Pass the salt

Once, salt was one of the most valuable commodities on earth. Usual supply and demand dynamics: plenty of need because of its preservation skills versus hard to find.

Over the centuries, it’s been a form of treasure, a trading currency, the cause of wars, a builder of empires and, in the case of Ghandi, a catalyst for protest. Today, it sits on a shelf in our supermarkets and we’re warned not to include too much of it in our diets. We don’t give it a second thought.

The modern equivalent of such a rarity is probably time.

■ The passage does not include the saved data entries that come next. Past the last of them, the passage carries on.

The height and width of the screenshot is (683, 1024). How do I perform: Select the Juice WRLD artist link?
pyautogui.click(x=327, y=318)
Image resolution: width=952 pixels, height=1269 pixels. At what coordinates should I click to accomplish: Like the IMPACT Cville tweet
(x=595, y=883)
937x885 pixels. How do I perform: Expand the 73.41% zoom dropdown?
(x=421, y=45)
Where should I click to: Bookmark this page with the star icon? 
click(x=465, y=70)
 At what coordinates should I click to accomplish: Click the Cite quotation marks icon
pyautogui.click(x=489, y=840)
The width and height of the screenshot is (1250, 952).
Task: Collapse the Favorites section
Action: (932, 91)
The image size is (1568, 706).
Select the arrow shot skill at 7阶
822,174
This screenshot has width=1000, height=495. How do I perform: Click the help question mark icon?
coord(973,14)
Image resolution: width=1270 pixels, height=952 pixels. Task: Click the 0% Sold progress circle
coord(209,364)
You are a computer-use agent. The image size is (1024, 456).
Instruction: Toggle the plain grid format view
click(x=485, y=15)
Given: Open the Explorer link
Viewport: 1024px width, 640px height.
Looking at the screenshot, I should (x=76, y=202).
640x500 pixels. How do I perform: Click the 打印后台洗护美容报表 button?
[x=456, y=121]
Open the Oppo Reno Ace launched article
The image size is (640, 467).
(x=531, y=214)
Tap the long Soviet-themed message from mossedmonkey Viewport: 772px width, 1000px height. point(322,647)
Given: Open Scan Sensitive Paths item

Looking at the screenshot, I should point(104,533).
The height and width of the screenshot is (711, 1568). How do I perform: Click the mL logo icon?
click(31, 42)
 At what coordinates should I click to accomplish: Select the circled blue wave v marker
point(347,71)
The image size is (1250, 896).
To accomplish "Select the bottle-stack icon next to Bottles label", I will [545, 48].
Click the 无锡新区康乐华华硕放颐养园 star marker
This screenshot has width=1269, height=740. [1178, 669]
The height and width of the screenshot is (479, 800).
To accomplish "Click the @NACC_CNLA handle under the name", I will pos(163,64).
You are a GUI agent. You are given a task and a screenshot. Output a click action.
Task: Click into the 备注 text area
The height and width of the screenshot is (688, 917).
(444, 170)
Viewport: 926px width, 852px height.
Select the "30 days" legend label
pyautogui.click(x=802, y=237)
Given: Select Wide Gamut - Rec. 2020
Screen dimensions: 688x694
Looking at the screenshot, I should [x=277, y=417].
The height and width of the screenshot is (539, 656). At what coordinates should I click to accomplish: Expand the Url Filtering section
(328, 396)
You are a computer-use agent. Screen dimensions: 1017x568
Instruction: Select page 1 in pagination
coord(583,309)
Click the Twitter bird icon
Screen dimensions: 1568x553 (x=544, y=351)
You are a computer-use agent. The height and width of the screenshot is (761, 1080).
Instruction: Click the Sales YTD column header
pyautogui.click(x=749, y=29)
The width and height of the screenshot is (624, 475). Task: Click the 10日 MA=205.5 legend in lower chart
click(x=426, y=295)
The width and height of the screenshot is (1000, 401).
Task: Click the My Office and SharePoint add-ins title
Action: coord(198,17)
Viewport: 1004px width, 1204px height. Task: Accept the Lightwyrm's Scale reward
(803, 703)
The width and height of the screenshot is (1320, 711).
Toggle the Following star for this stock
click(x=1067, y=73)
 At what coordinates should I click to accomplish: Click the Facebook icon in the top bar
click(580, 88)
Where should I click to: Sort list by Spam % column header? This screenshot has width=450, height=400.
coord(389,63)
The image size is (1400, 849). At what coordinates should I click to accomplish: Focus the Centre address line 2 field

Ask anyone how much free time they have these days. Most will tell you they don’t. They haven’t got time to do this or watch that or attend something else. They have so much to get through. And yet, according to Fast Company, Americans are spending more time on Facebook and Twitter than ever before: more than 2 hours a month on Twitter; more than four and a half hours on Facebook.

It’s fine. It’s enjoyable. It’s part of life.

And they’re not just talking for a minute here and there. The average user now visits Twitter 10 times per month for 13.1 minutes per session on average, and Facebook a little under 12 times a month for 23 minutes and 21 seconds per session. And it’s increasing …

Time may well be the new salt – but people will stay somewhere if you give them reasons to linger; reasons that seem more important to them than moving on. Somehow, people “find” the time.

Conversely, any time that feels like it could be better spent elsewhere is waiting time. And waiting time is like the stuff on the shelf – all too common, unprized and something we’re all telling ourselves we should have less of.

The genius of Starbucks’ “third place” was that it recognised that: people would rather spend time in a café than in a traffic jam. So Starbucks invited them to come in earlier and spend the extra time having coffee instead. Or drop in on the way home instead of heading straight for the crowded train.

Apps are going the same way – something fun to do, have or play with that make the less exciting moments more valuable.

It’s a challenge most of us could throw at our business models. The question is not how can we get our customers to spend more time with us? But rather – what can we offer them between the order and the delivery that feels less like waiting?